Devemos fazer uma pergunta clara aos muçulmanos: vocês querem que fiquemos com vocês?
Politicamente, exigimos ser cidadãos iguais com base na democracia. O conceito de dhimmi [um regime jurídico no qual os não muçulmanos são considerados protegidos, mas colocados em um status discriminatório] deve ser superado. Devemos formar uma visão cívica na qual não sejamos vistos como cidadãos de “segunda classe”. Mesmo que, em nível religioso, os muçulmanos valorizem o conceito de dhimmi, esse status poderia evoluir e nos considerar valiosos e respeitáveis. Isso poderia até ajudar a sociedade como um todo a crescer. Os muçulmanos precisam ouvir quem somos e o que temos a oferecer. Esta é uma oportunidade de ouro: podemos ser uma Igreja do Islã, e não apenas uma Igreja dentro do Islã.
É também uma oportunidade para a comunidade internacional finalmente mostrar alguma honestidade. É fundamental não dar a impressão de que precisamos de uma proteção externa contra os muçulmanos.
Precisamos de ajuda para o bem comum, para construirmos juntos, e não para fortalecer uma minoria contra o Islã.
Os cristãos não são ameaçados pelo Islã como religião, mas por alguns muçulmanos fanáticos. São os próprios muçulmanos que devem ajudar esses fanáticos a se moverem para a harmonia com os outros.
E isso só pode acontecer se a comunidade muçulmana se sentir segura e em paz, e não em uma posição defensiva.
Se os sírios de diferentes comunidades trabalharem juntos para viverem juntos, isso contribuirá para prevenir os excessos. Não desejo ser morto por um muçulmano, não porque temo a morte, mas porque não quero que as pessoas digam: 'Veja, os muçulmanos matam os padres'. Não quero que o Islã seja responsabilizado pela morte de cristãos.
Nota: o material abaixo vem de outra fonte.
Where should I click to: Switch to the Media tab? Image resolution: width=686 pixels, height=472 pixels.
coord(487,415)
Na esteira da tragédia que atingiu a comunidade alauíta no início deste mês, como não temer o pior para as minorias religiosas na Síria, ou mesmo temer um novo Tibhirine?
Grupos sunitas afiliados ao atual governo aproveitaram a oportunidade para se vingar. Eles culpam os alauítas pelos sofrimentos passados durante a guerra. Entretanto, os abusos cometidos pelo antigo regime de Bashar Al-Assad não foram cometidos somente por alauítas, e nem todos os alauítas apoiaram o antigo regime.
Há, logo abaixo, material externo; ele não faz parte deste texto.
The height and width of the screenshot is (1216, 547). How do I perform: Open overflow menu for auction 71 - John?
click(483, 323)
Também houve cristãos que perderam suas vidas durante os terríveis massacres contra os alauítas. Mas estou convencido de que os cristãos como um todo não estão ameaçados, a menos que uma entidade takfirista [uma corrente de extremistas islâmicos com uma ideologia violenta] como o Daesh [acrônimo árabe do Estado Islâmico] surja contra o Estado, ou jihadistas da Chechênia ou pessoas estranhas à nossa cultura que não fazem distinção entre cristãos e alauítas. De qualquer forma, os cristãos não estão ameaçados pelo poder que atualmente governa a Síria.
Quanto ao Ocidente, você acha que os muçulmanos podem se sentir integrados diante da secularização das sociedades e do aumento da desconfiança após os atentados?
Sim, se o Ocidente demonstrar que os aceita, que está aberto à riqueza da cultura árabe-islâmica - ou africano-islâmica - e que não vê os muçulmanos como um perigo. Mas não devemos imaginar uma integração que os faça perder sua riqueza.
O Islã pode nos incentivar a repensar a questão da espiritualidade em um Ocidente que perdeu sua fé em Deus por causa de um cristianismo mal vivido. Se os dois lados estiverem em tensão, acabaremos com uma violência que nunca terá fim. Se ambos os lados derem o melhor de si, nascerá uma nova humanidade. Não será fácil, não sou ingênuo. Muitas pessoas puxarão a corda em direções opostas. Mas é possível.